EUGENE, Ore. -- The 4J school board decided Wednesday night to extend their contract with Eugene police until the district can come up with a new plan -- no later than Dec. 31.
Whatever new plan the district decides on, it will not include sworn officers stationed in 4J schools.
Some amendments included a 30-day escape clause and a commitment to a robust public input with students, staff, and communities of color about a way forward.
The plan is to have a draft proposal by Aug. 5 that will not include officers on campus.
There is also a special board meeting next week to discuss and vote on a resolution about the district's values involving improving equity in the district.
Tuesday night, protesters marched through the streets of downtown Eugene, demanding the 4J school board not renew the contract.

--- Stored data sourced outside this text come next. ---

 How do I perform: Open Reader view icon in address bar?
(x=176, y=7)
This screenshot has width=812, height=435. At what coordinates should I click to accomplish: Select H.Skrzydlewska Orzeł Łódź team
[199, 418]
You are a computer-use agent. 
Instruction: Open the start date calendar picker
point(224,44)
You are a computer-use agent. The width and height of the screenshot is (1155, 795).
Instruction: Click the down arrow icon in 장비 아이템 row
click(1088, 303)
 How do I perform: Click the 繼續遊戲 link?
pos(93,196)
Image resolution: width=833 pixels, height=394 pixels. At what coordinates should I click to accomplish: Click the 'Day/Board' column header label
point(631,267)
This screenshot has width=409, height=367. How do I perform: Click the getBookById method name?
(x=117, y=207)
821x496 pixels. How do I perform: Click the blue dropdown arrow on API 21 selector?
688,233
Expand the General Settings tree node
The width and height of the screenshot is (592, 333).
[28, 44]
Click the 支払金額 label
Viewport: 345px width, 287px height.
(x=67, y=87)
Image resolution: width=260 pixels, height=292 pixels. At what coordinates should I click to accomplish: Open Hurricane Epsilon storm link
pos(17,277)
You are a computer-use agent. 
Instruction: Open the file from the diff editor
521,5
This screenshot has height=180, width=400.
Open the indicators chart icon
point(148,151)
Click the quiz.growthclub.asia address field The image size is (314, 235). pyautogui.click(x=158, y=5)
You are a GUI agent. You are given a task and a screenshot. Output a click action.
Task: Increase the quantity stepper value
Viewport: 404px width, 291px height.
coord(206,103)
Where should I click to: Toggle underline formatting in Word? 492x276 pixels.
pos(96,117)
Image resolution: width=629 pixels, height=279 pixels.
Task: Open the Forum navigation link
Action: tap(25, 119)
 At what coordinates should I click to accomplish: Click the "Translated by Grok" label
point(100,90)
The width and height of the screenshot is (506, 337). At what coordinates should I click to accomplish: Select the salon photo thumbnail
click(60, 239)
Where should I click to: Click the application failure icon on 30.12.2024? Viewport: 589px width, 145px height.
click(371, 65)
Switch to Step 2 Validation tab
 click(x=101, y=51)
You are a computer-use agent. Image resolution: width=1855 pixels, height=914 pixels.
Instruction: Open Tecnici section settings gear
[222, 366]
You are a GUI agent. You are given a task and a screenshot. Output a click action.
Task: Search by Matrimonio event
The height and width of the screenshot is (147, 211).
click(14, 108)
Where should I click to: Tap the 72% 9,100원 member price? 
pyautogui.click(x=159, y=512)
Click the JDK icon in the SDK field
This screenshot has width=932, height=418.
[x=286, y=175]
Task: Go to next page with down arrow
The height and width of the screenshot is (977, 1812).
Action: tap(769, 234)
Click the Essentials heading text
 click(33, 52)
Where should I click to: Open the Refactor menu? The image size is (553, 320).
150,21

More than 150 protesters gathered at the federal courthouse and listened to speakers before marching through the streets. One of those speakers was board member Martina Shabram. She told protesters point blank that she would not be voting for a contract renewal that provides school resource officers at high school campuses in the district.
"Tomorrow night we have this vote, which means we have a lot of power at this moment that we don't always feel like we have," Shabram said.
Shabram told the crowd data from Dignity Schools, a nonprofit that works to keep children out of prison and in the classroom, shows police officers on campus create more harm than good.
"It's been correlated with lower test scores for students of color, lower graduation rates for students of color, a greater sense of not belonging and being pushed out," Shabram said.
When it comes to the threat school shootings, Shabram said the district needs to invest in school resources like counselors and not school resource officers.
"I want to play the long game when it comes to kids," Shabram said. "I want us to be providing the resources they need in kindergarten, in pre-K, and all the way up."
Others were in support of keeping school resource officers.
"That rapport builds confidence in the school personnel, and it builds relationship with the students," said retired 4J principal Maurie Denner.
Denner said that he has witnessed several situations over the years that show the benefit of school resource officers.